Белокурая дива в последнее время особенно будоражила марусино воображение — пал жертвой рекламы. По радио каждый час крутили ролик про новый краситель, гарантирующий платиновую красоту, перед которой не устоит даже американский президент. Сообщалось это пряным женским шепотом, а где-то на задах шелестела сама Мерилин:
— Happy birthday, Mister President…
Вскоре и Марк попытался извлечь выгоду из новой игрушки.
— Ты сними-сними меня, фотограф, — намекнул он.
Подействовало. Следующие дни Кирыч упражнялся на человеческой натуре.
— С днем рожденья, мистер президент, — выводил Марк.

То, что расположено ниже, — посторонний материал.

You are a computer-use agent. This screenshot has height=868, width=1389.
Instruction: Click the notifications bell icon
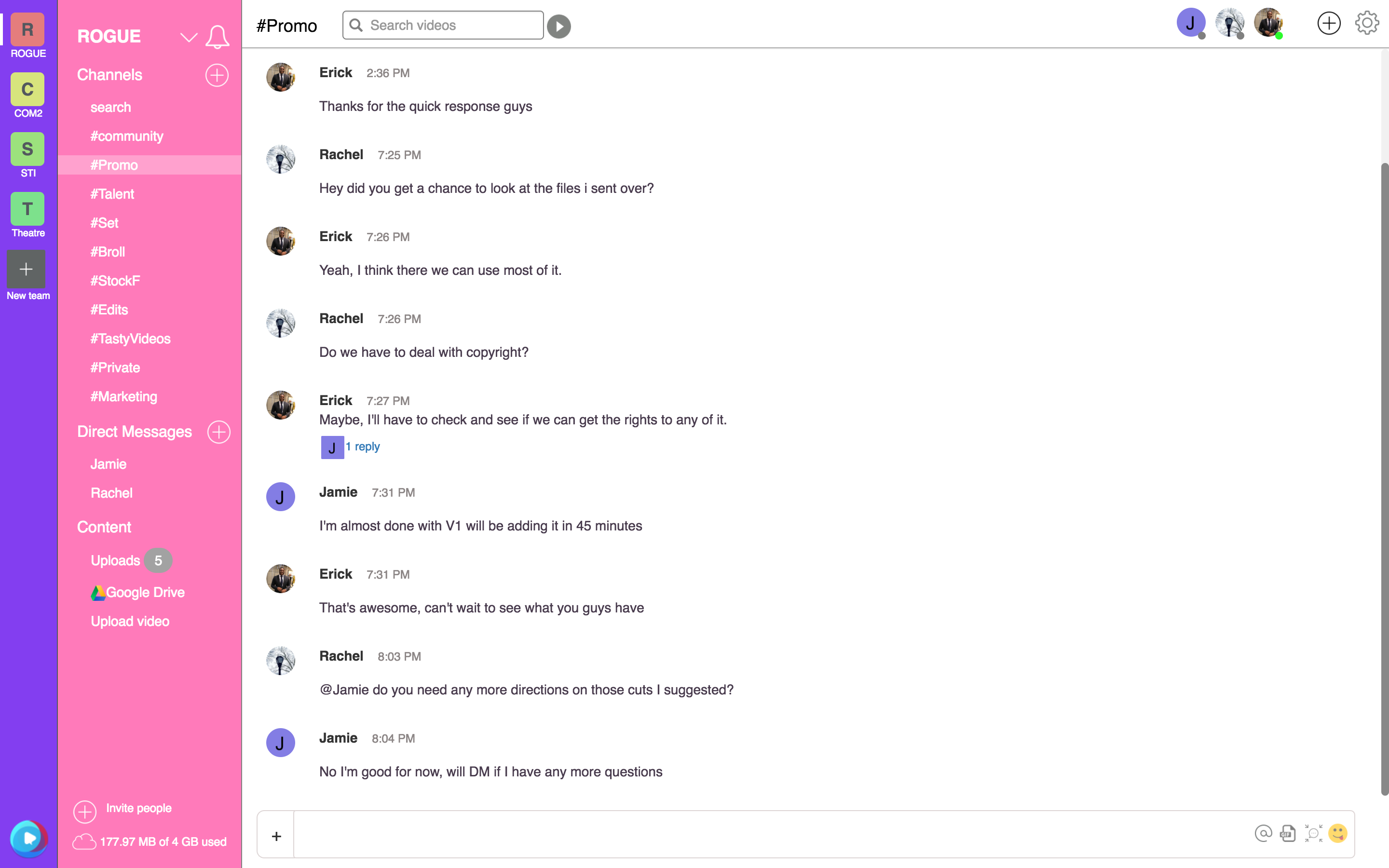pos(218,37)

Внешне он придерживался образа в самых общих чертах, полагая, что излишняя маскировка будет лишь во вред самодельному сексапилу. В кинозвезду он преображался с помощью свитера в обтяжку, под которым колыхались два презерватива с водой, изображающие пышную грудь, а на голову напяливал мочалку. Марк утверждал, что это скальп настоящей блондинки, но белесый волосяной ком свидетельствовал лучше всяких слов — мочалка, самая настоящая мочалка.
Глядя на него, я радовался, что Монро умерла молодой. Доживи она до наших дней, то ее ждала бы куда более мучительная смерть, смерть — от негодования. Ей-богу, поглядев на марусин перформанс, любая дива запросто бы преставилась. Тем более белокурая.